PA-12 with an O320 (150 hp)
Post flight inspection after my last flight I noticed a broken exhaust stand. Ok. Need to get that fixed.
Then noticed the CO detector was really dark. Certainly not good. I don't want to fly it to my regular mechanic, there is another on my field who does great work just doesn't do cubs all the time so feel the engine/exhaust is a non issue and he'll do a great job.

He found an exhaust leak off the #3 cylinder, a blown gasket on #3, leaks on both sides of the exhaust stacks where manifold goes into the muffler.

He suggests dropping the exhaust and thoroughly inspecting it, re-doing the gaskets, and sealing with hylomar. He said that may become a yearly deal.

Is there anything that people here think might be logical to do at the same time, or other questions i should ask?
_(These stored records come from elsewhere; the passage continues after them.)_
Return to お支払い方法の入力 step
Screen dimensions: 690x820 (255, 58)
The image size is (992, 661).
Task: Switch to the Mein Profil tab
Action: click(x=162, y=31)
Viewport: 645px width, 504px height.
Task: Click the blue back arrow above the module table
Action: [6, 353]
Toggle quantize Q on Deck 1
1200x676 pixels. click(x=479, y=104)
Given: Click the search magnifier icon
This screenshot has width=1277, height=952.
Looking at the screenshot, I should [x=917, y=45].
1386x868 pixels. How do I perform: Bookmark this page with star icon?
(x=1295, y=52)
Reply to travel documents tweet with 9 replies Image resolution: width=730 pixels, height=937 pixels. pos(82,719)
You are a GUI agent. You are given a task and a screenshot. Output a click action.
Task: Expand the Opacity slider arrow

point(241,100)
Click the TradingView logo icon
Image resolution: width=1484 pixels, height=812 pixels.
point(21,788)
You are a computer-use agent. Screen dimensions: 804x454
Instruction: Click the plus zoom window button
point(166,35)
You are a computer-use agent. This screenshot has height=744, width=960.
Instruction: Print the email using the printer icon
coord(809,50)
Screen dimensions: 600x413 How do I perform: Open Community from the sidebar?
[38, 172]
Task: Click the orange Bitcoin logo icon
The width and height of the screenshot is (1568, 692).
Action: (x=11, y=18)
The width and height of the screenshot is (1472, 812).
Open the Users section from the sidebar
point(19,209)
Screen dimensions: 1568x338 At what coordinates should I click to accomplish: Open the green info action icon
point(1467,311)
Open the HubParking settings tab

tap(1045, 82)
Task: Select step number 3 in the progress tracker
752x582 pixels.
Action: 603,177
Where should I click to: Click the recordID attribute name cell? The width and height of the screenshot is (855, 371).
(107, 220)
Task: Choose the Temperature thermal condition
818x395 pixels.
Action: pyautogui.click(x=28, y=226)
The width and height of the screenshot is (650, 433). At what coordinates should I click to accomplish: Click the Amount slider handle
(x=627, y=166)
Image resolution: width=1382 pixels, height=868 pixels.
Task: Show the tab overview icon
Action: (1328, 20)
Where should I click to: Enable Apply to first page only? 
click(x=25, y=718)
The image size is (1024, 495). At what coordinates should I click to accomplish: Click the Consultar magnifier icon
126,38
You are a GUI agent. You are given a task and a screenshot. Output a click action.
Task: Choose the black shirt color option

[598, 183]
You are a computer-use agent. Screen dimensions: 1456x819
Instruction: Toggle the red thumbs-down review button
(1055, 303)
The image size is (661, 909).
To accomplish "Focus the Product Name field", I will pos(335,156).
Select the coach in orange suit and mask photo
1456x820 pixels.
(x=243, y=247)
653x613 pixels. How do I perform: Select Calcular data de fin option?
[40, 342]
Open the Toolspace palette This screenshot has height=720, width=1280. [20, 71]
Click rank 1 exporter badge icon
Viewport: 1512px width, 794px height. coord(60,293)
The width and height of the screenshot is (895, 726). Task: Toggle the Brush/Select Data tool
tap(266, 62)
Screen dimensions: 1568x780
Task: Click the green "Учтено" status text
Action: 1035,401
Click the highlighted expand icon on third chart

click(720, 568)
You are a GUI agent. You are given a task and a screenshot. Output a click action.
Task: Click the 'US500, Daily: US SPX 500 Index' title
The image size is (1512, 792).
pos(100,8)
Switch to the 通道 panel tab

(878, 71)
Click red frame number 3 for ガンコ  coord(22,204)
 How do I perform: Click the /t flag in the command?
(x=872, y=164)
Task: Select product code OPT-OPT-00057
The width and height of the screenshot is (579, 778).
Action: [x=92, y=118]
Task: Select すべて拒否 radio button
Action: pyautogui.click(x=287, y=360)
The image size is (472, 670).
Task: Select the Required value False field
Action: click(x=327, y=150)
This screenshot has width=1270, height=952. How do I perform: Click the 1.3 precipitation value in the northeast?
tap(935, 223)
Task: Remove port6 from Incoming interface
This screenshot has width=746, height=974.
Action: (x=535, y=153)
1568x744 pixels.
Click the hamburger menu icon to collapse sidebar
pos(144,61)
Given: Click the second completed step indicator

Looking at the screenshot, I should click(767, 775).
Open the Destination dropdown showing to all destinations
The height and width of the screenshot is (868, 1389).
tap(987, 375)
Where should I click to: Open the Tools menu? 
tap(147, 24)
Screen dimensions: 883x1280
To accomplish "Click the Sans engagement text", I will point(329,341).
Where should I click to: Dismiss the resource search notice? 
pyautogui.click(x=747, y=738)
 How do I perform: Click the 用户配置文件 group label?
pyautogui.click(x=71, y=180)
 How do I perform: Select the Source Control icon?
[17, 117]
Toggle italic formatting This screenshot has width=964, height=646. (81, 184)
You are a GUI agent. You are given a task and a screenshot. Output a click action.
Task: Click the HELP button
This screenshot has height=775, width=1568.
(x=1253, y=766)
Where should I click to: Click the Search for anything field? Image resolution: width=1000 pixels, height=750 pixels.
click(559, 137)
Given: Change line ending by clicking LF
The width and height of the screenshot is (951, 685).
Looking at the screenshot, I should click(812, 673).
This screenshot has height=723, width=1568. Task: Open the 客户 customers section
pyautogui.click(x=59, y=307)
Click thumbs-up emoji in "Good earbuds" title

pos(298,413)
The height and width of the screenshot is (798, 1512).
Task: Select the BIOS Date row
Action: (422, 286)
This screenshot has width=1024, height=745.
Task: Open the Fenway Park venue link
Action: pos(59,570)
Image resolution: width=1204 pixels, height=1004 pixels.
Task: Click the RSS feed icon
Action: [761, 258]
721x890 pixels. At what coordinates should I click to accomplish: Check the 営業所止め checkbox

I have not noticed any engine/power/performance issues. Engine has 1300 hours on it and gets 100+ a year now.


Rene
 
Yup you'll find the older it gets and the more things wear the more often you end up fixing things like that. Exh gaskets start to leak which blows super hot gasses on the studs, The exhaust studs get brittle and snap, The Exh gasses burn away the surface of the port, You can put stainless studs in. You need to take a close look at the condition of the exh port flange and hopefully it's not messed up from leaking exh gasses. Also look at the flange on the exhaust pipe as well. Often the ears are bent from people over tightening the nuts. Put a straight edge across between the bolt holes and if your flanges are bent you need to grind that surface flat again too and be careful not to over torque the nuts.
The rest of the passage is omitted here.